Trends and Traditions: Meiji Jingu and Harajuku


The first torii before entering the shrine area

I think I finally managed to find the first thing I would describe as a “tourist hotspot.” While some of the places that I have been have certainly been tourist attractions, generally they tended to be quieter, or clearly geared towards a more Japanese crowd. However, getting off the train at the Harajuku stop on the JR line, I was immediately bombarded with crowds of people, both Japanese and those who were clearly tourists. Even many of the Japanese looked to be tourists, geared up with backpacks and cameras.


Barrels of sake donated to the shine over the years

It’s no big surprise because the Harajuku stop is stuck right in the middle of two huge attractions: Harajuku itself, a district known for its unique fashion and shopping experiences, and the Meiji Jingu shrine, a Shinto shrine located in the expansive Yoyogi park. It was a hot morning, so we opted for what we assumed would be a shadier and cooler experience; we waded through the crowds at the station and made our way into Yoyogi Park.

Immediately we were greeted with a massive wooden torii, the traditional Japanese gate often used to signify the entrance to a Shinto shrine. After a pleasant walk through some large, gravel-paved paths in the woods, we found ourselves at another torii, marking the entrance to the main shrine.

This shrine was much like the one at Mount Takao. At the entrance was a small building where guests were invited to wash their hands and faces, and once inside there were other areas to participate in rituals.




Yoyogi Park

Rather than walk back through the same paths that we took through the shrine complex, we instead took a more winding path that took us back through Yoyogi Park. It was a beautiful day for it and provided a great opportunity for some pictures.

After leaving the park, we headed to Takeshita Street, a pedestrian-only main shopping street in Harajuku. The entire street, from end to end, was lined with cafes, boutiques, restaurants, and shops of all sorts. Our first goal was to somehow get a lunch, and in the masses of people, even that seemed like quite a feat.

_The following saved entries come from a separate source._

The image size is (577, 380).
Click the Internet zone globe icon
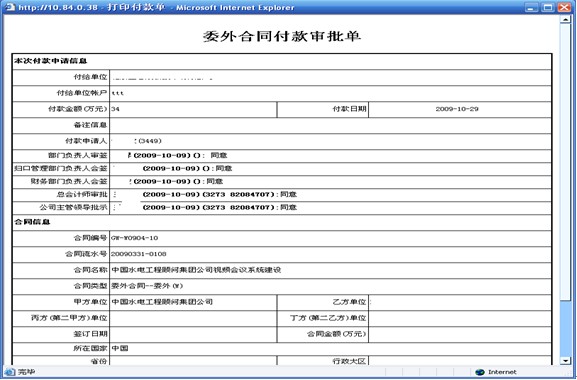(x=480, y=372)
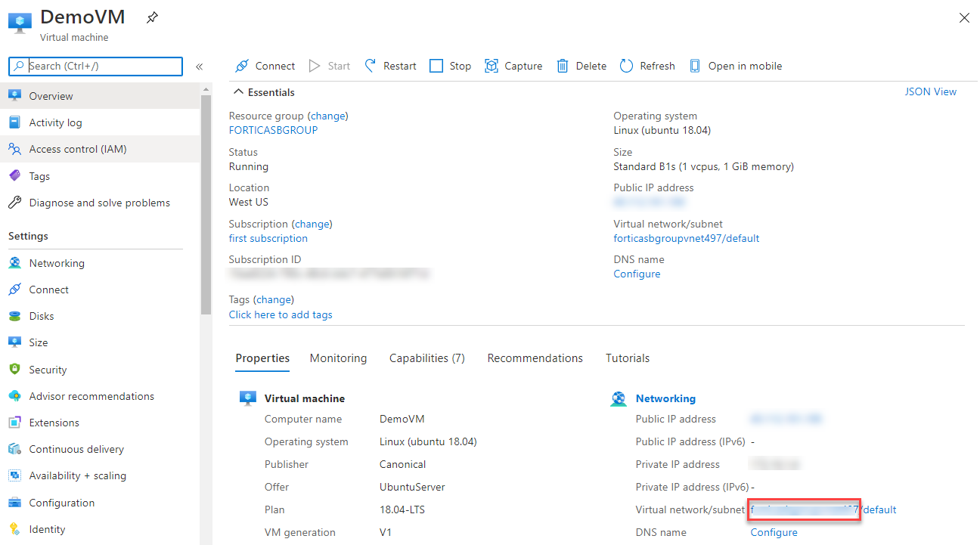Image resolution: width=980 pixels, height=545 pixels.
Task: Click the Refresh circular arrow icon
Action: point(626,66)
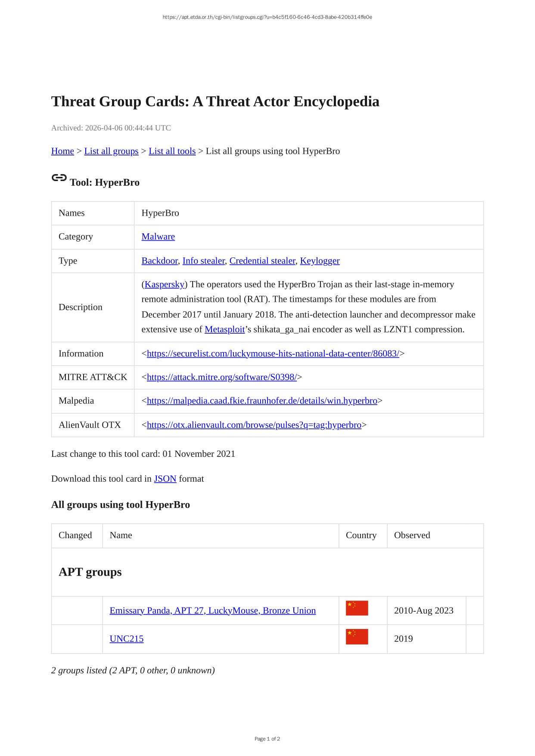Open Emissary Panda, APT 27 group card

click(x=212, y=610)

The crowded marketplace of Takeshita Street

After some exploration, we found a cluster of shops called the “CUTE CUBE,” which housed a number of  places that lived up to the name. We ended up getting lunch at the Pompompurin Cafe, a cute restaurant based on the popular Sanrio character, Pompompurin. All of the food served was prepared to make it look like various characters, mostly the titular cartoon dog. Most surprisingly, it wasn’t absurdly expensive for a themed cafe!

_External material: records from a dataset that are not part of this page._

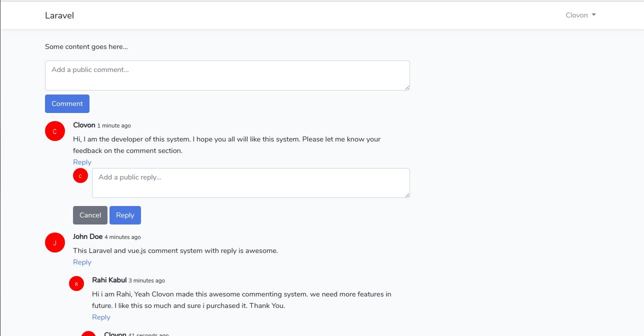Click Rahi Kabul's red "R" avatar
This screenshot has height=336, width=644.
[77, 284]
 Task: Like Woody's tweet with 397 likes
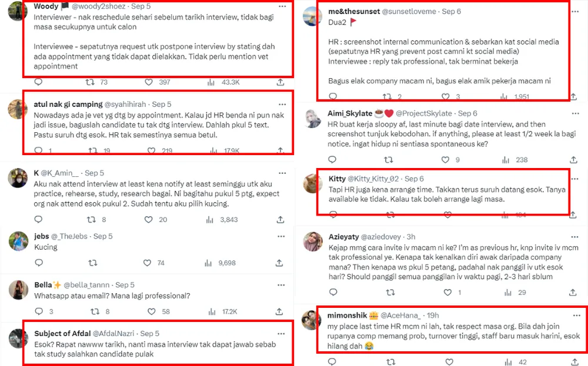click(x=149, y=82)
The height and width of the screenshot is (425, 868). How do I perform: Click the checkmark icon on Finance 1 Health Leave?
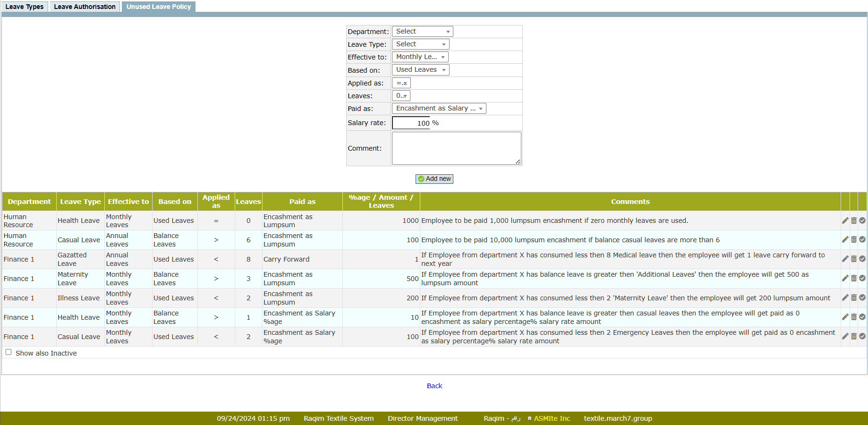[x=862, y=317]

After lunch we headed out to do some shopping. Harajuku is known around the world for its bizarre and trendy fashions, and the shops reflected that. Takeshita street had everything, from typical “trendy” shops to high fashion, street fashion, and everything in between. The people going into the shops were just as varied, with tourists mixing with Japanese shoppers, and people dressed in all styles, from amusingly incorrect English shirts to Lolita fashion (a style based on Victorian-era clothing) and styles that can’t even be named. I’m not big into fashion or shopping, but it really was a sight to behold.